▸ **EXERCISE PASSAGE**:
- - -

With pressures on employees mounting amid a disruptive, dynamic, and competitive environment, it is critical to give focus on the physical and mental wellbeing of employees. Asif Upadhye, Director at Never Grow Up, on the importance and how employers can make it happen.
According to an article published by South China Morning Post in 2019, the Hong Kong Federation of Trade Unions had found that 20% of Hong Kong’s 3 million employees ended up working for 55 hours every week in 2018, extending beyond the 40-hour standard. Alongside, in Aetna International's recent Business of Health 2020 report, only 22% of employees in Singapore rated the availability of health and wellness benefits as good. The same proportion (22%) of employees also rated the current support as poor.
How can companies revisit their overall wellbeing strategies?
The APAC region is experiencing rapid growth, with thriving economies like Japan, China, India, Thailand and Singapore. While employers in the region are focusing on the wider aspects of employee wellness, HR teams must become the guardians of employee wellbeing and focus on a holistic approach and employee assistance programs (EAPs). It is critical, therefore, to create frameworks around physical and mental wellbeing and building the right company culture.
Physical wellbeing As an organisation, see how you can prevent work-related illnesses and occupational diseases. That will also tie in to the ergonomics of the workplace. For example, the monitor should be at arm’s length, wrists should be straight, hands should be at or below elbow level, and the height of the chair should be such that knees are at about the same level as hips.

- - -

▸ **LISTED ENTRIES**:

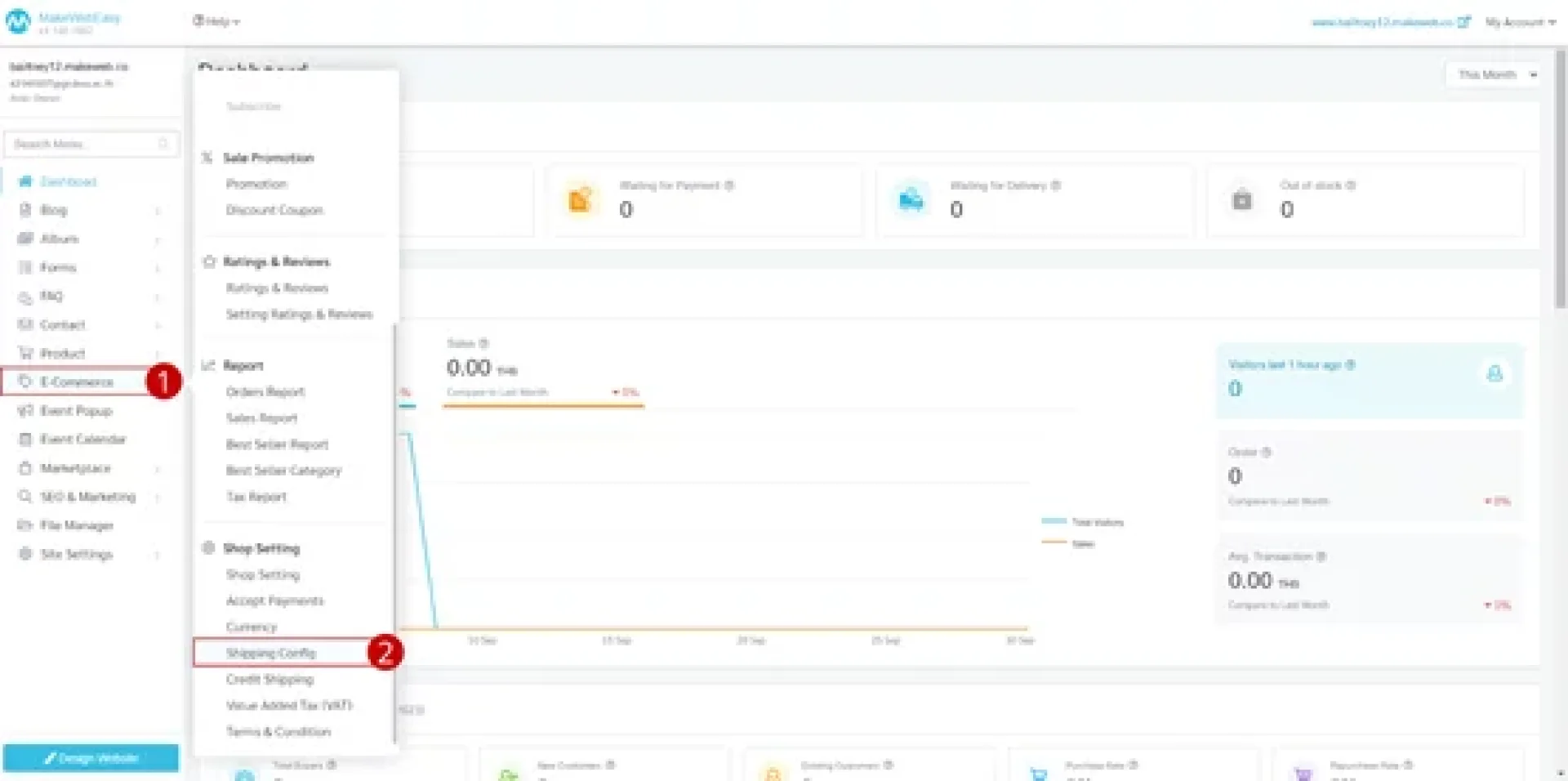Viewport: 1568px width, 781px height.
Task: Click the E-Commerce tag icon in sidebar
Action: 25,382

- - -

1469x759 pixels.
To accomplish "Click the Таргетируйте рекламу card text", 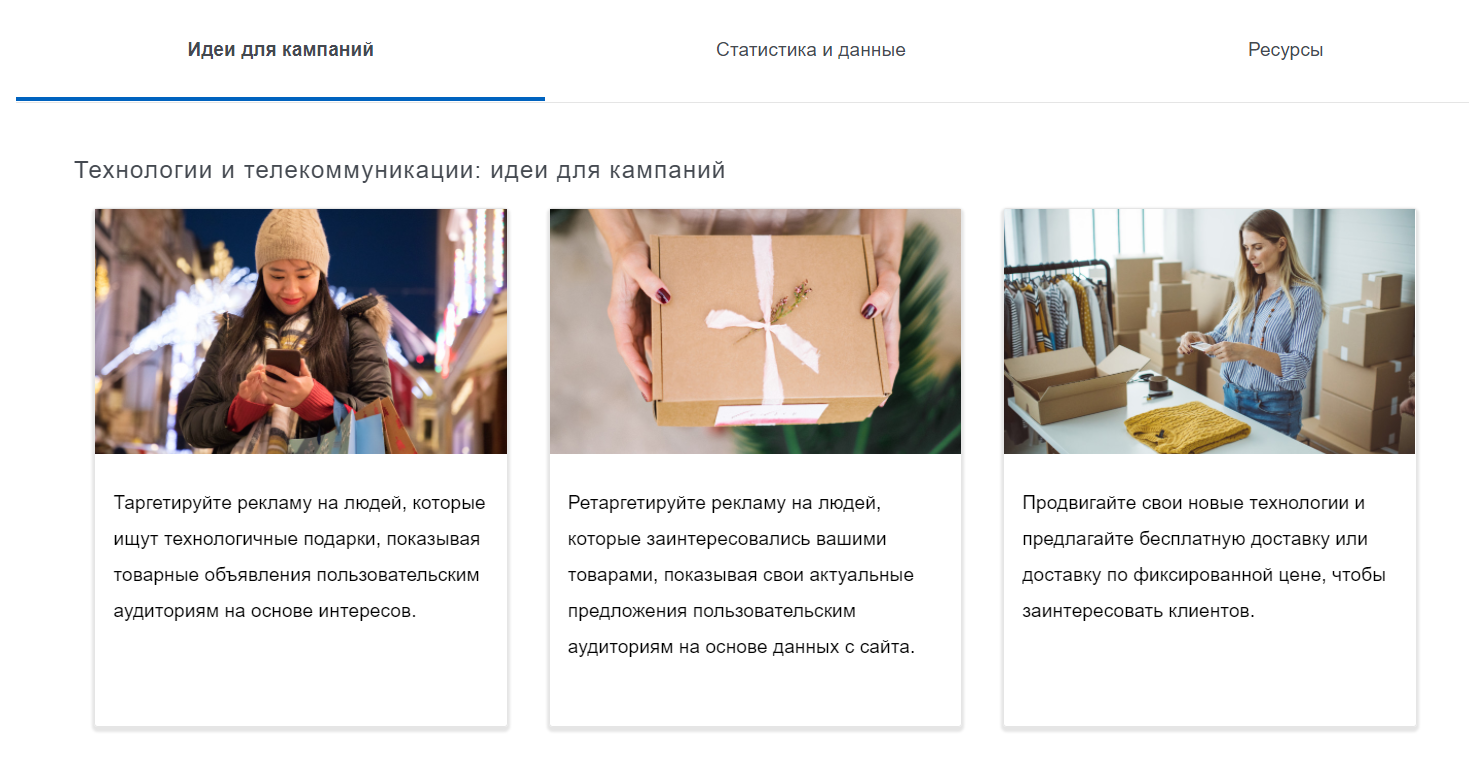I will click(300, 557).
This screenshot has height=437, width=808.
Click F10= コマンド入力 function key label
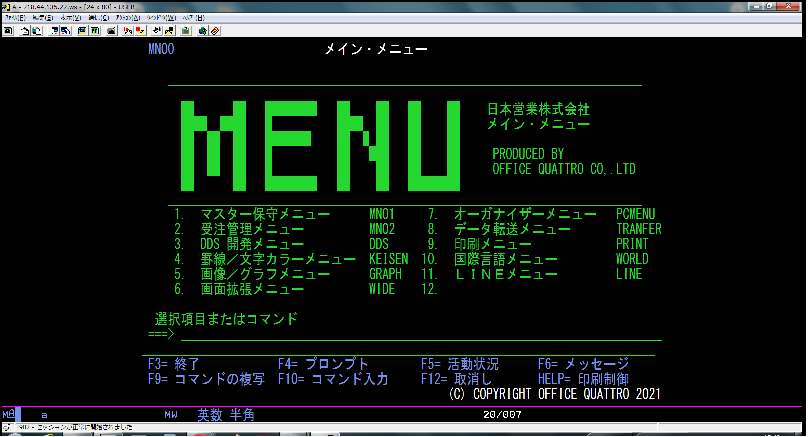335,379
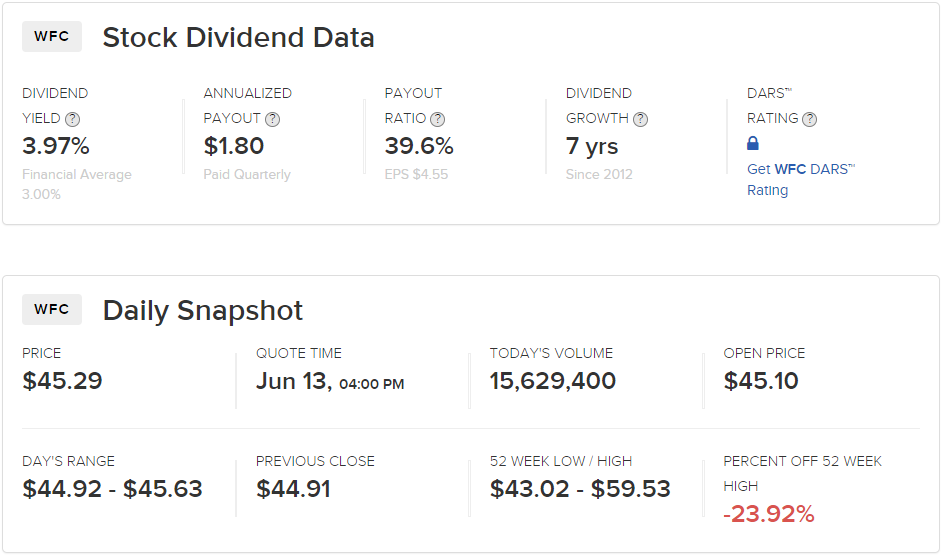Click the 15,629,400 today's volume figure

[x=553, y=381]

- - -

▸ **TASK DESCRIPTION**:
Reproduce the employee wellbeing text word for word, beginning at the words "With pressures on" and ending after the words "support as poor.".

▸ **SOLUTION FOR THIS PROBLEM**:
With pressures on employees mounting amid a disruptive, dynamic, and competitive environment, it is critical to give focus on the physical and mental wellbeing of employees. Asif Upadhye, Director at Never Grow Up, on the importance and how employers can make it happen.
According to an article published by South China Morning Post in 2019, the Hong Kong Federation of Trade Unions had found that 20% of Hong Kong’s 3 million employees ended up working for 55 hours every week in 2018, extending beyond the 40-hour standard. Alongside, in Aetna International's recent Business of Health 2020 report, only 22% of employees in Singapore rated the availability of health and wellness benefits as good. The same proportion (22%) of employees also rated the current support as poor.